[Item position data]
☆ ☆ ☆ ☆

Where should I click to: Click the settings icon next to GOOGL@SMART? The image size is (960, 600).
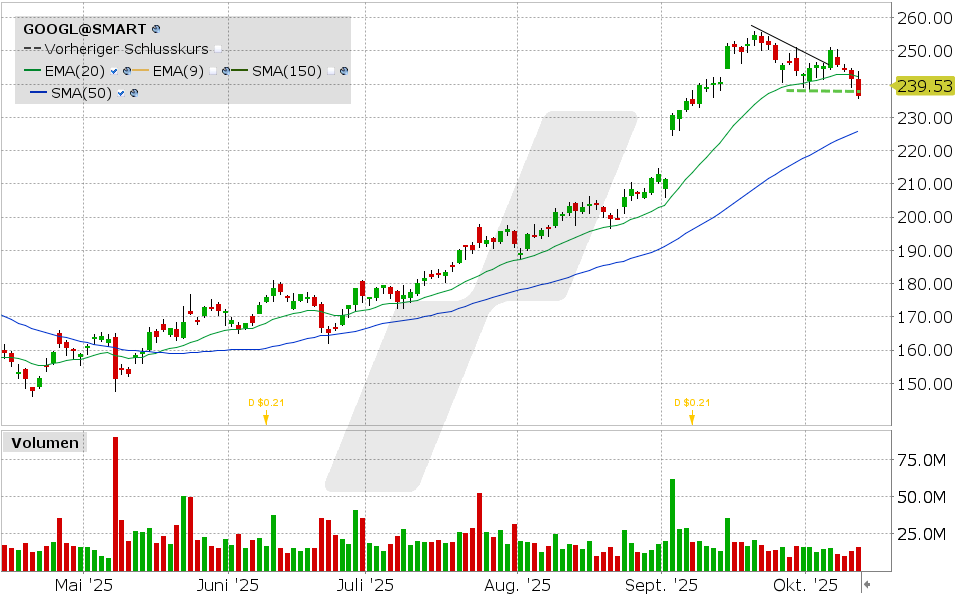156,31
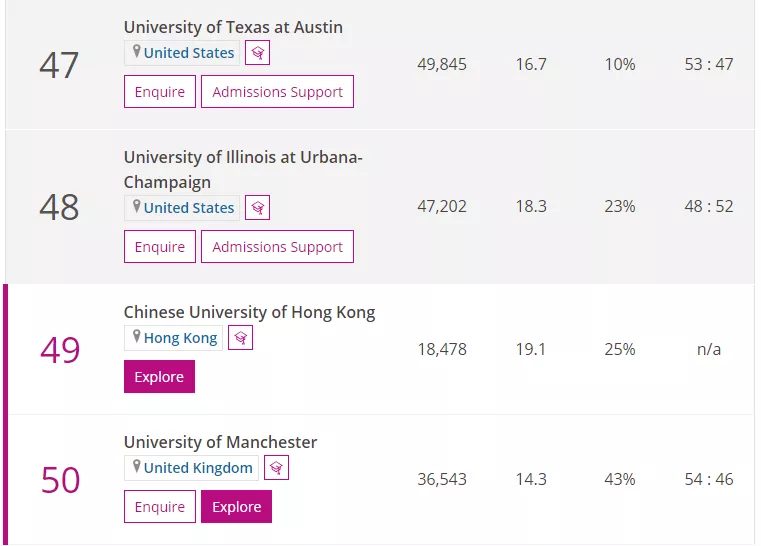Explore University of Manchester
This screenshot has height=546, width=761.
pos(236,507)
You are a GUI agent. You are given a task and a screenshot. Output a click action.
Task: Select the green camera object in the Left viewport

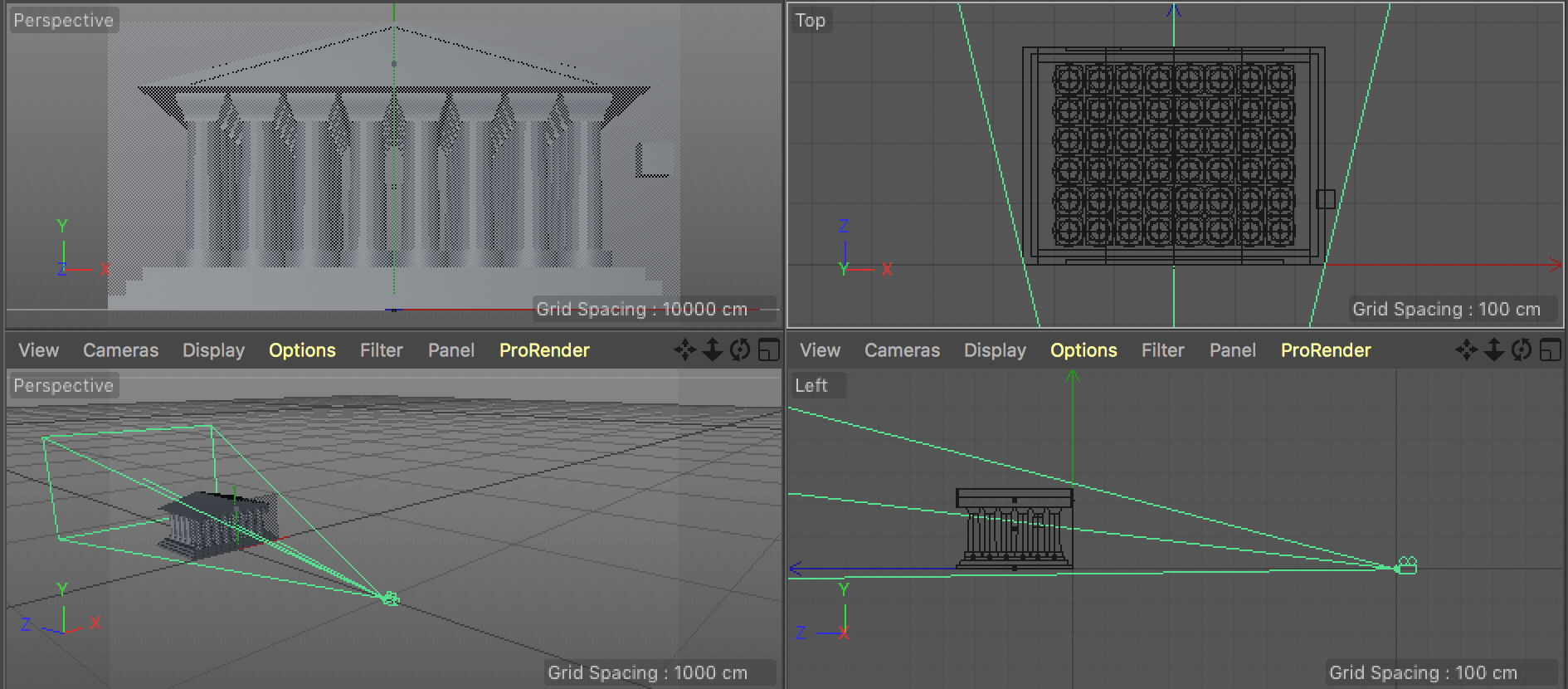1407,566
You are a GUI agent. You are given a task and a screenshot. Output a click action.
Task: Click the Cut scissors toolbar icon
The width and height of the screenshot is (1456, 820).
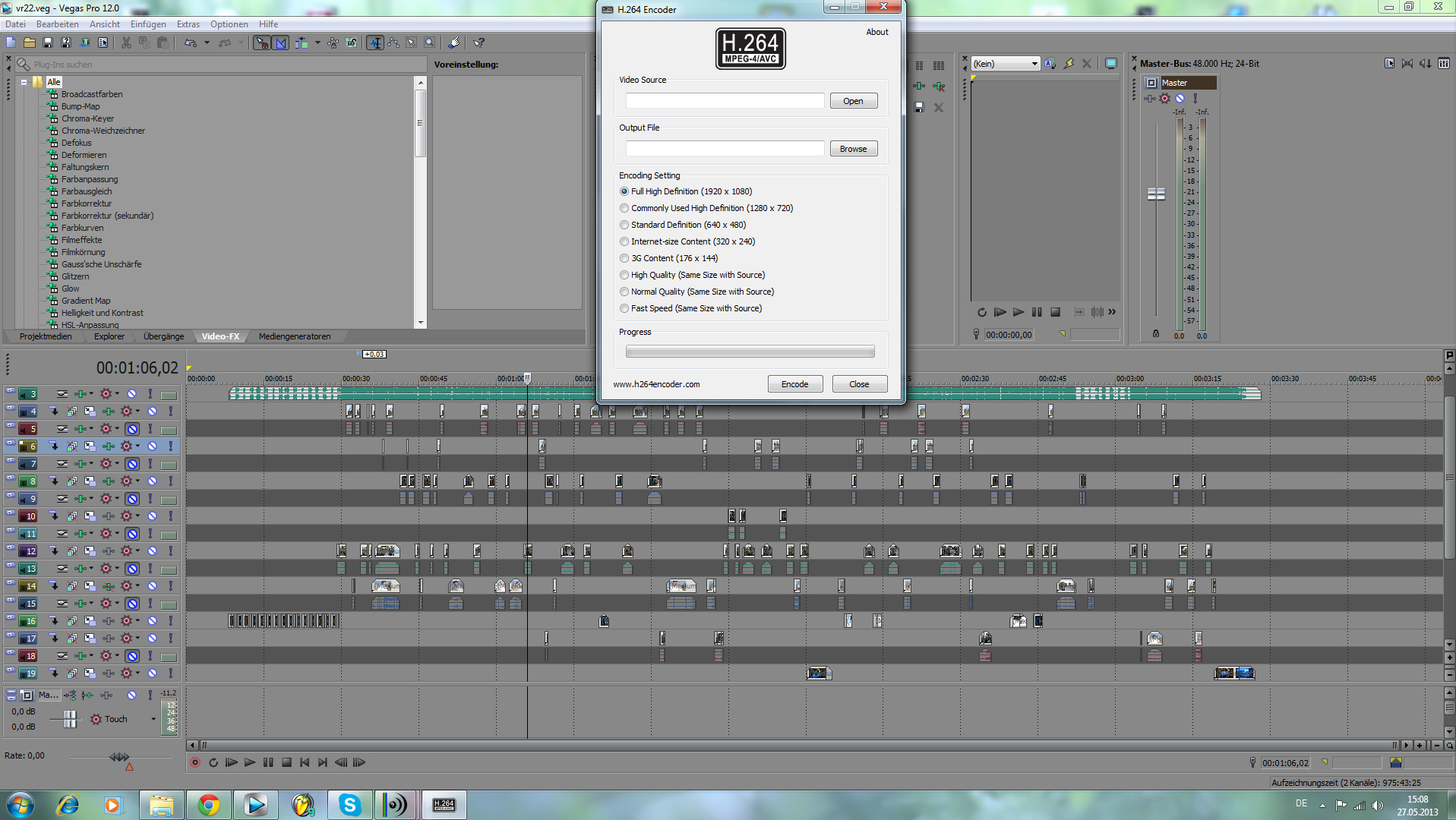tap(126, 43)
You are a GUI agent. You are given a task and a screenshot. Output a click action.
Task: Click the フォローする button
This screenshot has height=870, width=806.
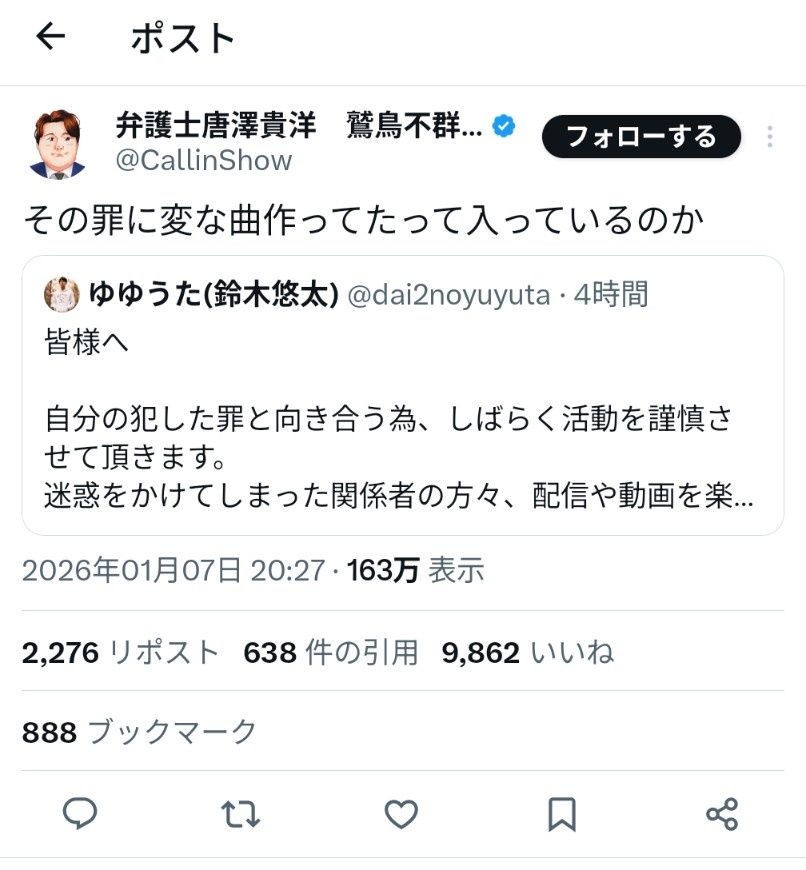[641, 137]
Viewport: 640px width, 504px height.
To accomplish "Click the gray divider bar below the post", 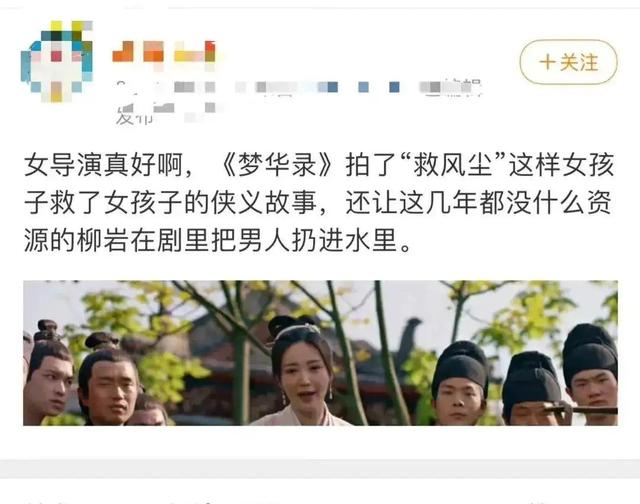I will click(320, 468).
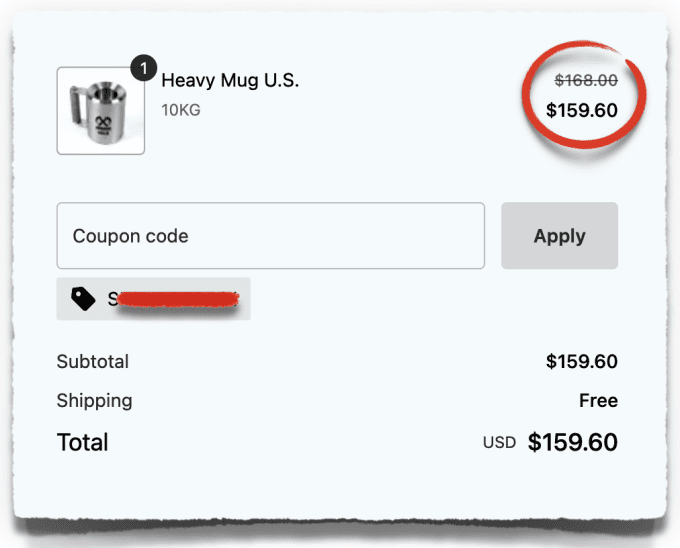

☆ ☆ ☆ ☆

• [What this task involves]:
Rewrite the portion of the data that opens with its first line and closes with the line containing "tap(126, 43)", replacing "GUI agent" with "interface agent" and keeping everything else unchanged. Omit the pictures from your output.

• [Output of the task]:
Where should I click to: Click the settings icon next to GOOGL@SMART? The image size is (960, 600).
156,31
Explore University of Manchester
This screenshot has height=546, width=761.
pos(236,507)
You are a interface agent. You are given a task and a screenshot. Output a click action.
Task: Select the green camera object in the Left viewport

1407,566
You are a interface agent. You are given a task and a screenshot. Output a click action.
Task: Click the Cut scissors toolbar icon
The width and height of the screenshot is (1456, 820).
tap(126, 43)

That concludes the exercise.